Steve's Thought of the Day
Does it make more sense to ask for life-altering debt advice from an unskilled and untrained commissioned salesperson in a call center or an experienced debt coach like Damon Day that provides a customized solution for money troubles?
Steve's Thought of the Day
I Have Bad Credit But Settled Some Debts. How Fast Will My Credit Score Go Up? – Lorraine
Bad credit score (595), and have a lot of accounts in collections. But I have paid them off for less than the full amount.
The past week I’ve been on a debt relief spree and I managed to take care of 3 of my biggest accounts that were in collections. BUT I settled all of them for less than the full amount. I know that doesn’t help my credit much, but I just wanted to get rid of it for peace of mind.
A couple of questions:
1) how fast will my credit score go up, or will it even go up, since i paid the account for less than the full amount?
2) I applied for a secured credit card before but was denied because i have too many accounts in collections. Since I paid most of them off now, when can I re-apply for a secured credit card?
3) how long will it take to get to a good credit score after this fallout?
Thanks!
Do You Have a Question You'd Like Steve to Answer? Click Here.
The fact you settled the account will still show the amount written off as a bad debt. And if you were late on the account that will appear for seven years as well.
But if you’ve tackled all the past accounts now we really just have to focus on getting new good credit reported to help bring your score up. That’s going to take a bit of time and more than one secured card to do that.

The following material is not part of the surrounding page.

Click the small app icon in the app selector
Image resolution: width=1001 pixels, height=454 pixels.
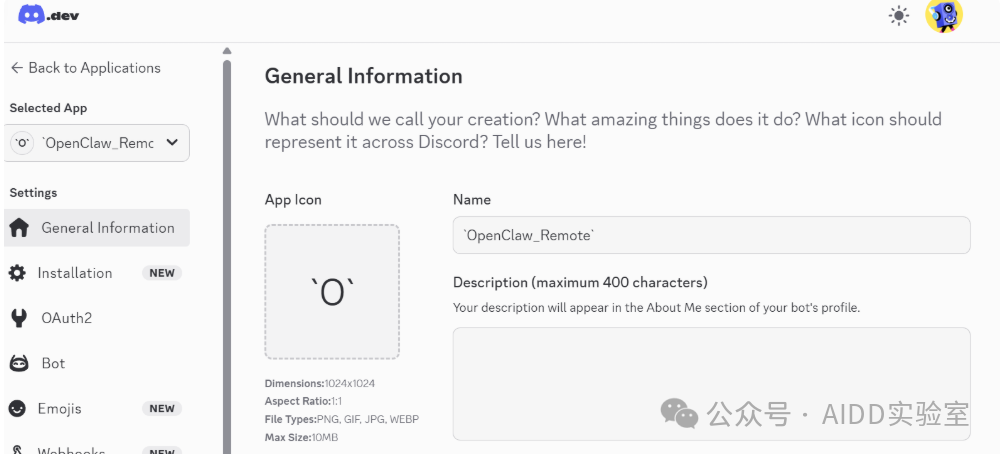(22, 143)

Please post your responses and follow-up messages to me on this in the comments section below.
Sincerely,
You are not alone. I'm here to help. There is no need to suffer in silence. We can get through this. Tomorrow can be better than today. Don't give up.
Do you have a question you'd like to ask me for free? Go ahead and click here.
1 thought on “I Have Bad Credit But Settled Some Debts. How Fast Will My Credit Score Go Up? – Lorraine”
Dont make the mistake of trying to handle the problem yourself. Too many people I know try to do that and fail. It might cost you some money, but a place like Lexington Law is really the way to go. The extra interest that bad credit will cost you will pile on to the thousands. I would trust Lexington law mostly because I know they have a really good track record and have been around for such a long time.
Dont make the mistake of trying to handle the problem yourself. Too many people I know try to do that and fail. It might cost you some money, but a place like Lexington Law is really the way to go. The extra interest that bad credit will cost you will pile on to the thousands. I would trust Lexington law mostly because I know they have a really good track record and have been around for such a long time.